Home > Blogs > Horizon Tech Blog


Workspace Portal 2.1 HA cluster using internal database

This blog post explains how to setup Workspace Portal in a High Availability cluster using internal database. This blog post is based on the KB-article 2094258.

Deploying-Workspace-Portal-in-a-High-Availability-

Creating a Workspace Portal cluster is very simple. You simply clone your first VM instance of the Workspace Portal and you have a cluster. It does require a load balancer and that the Workspace Portal’s Fully qualified domain name (FQDN) is pointing to your load balancer.

This blog post is a detailed step by step instruction on how to setup Workspace Portal in a HA cluster using the Workspace Portal’s internal database.
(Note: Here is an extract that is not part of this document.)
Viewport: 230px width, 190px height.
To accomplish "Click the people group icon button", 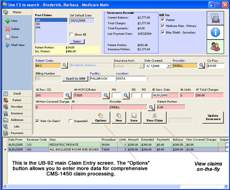I will click(x=216, y=47).
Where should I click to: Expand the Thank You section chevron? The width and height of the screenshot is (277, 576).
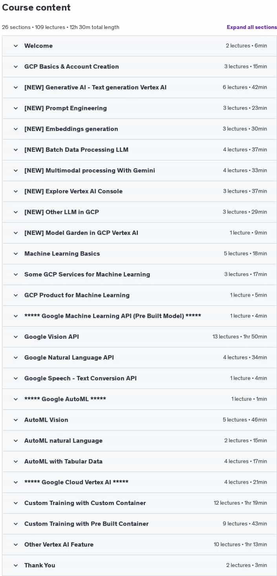click(16, 565)
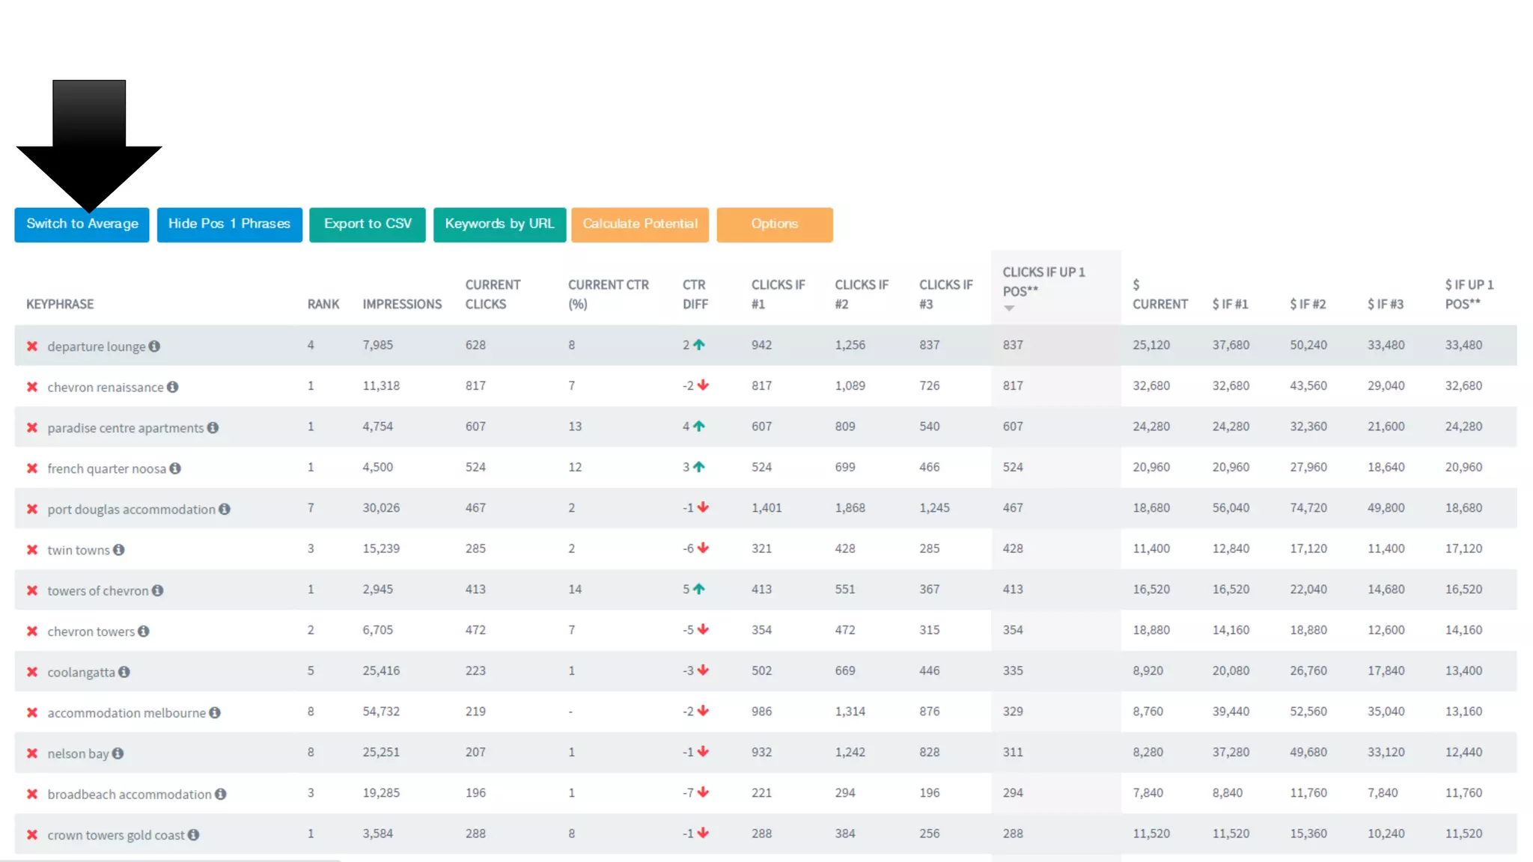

Before we start there is a couple prerequisites needed to be sorted out first.

Prerequisites

1. Deploy your first instance of the Workspace Portal VM. Your first VM will be referred to as the Master node through out this guide.

2. Configure the FQDN for your Workspace Portal implementation.

Specify-Workspace-FQDN

NOTE: If you are having issues changing the FQDN please have a look at this blog post.

3. In order to setup Workspace Portal in a high available cluster using its internal database you must modify the hardware. Each node requires a minimum of 8GB RAM and 4 vCPU. Since we will soon clone our master node its easier to apply the VM hardware requirements on our first VM before the clone operation.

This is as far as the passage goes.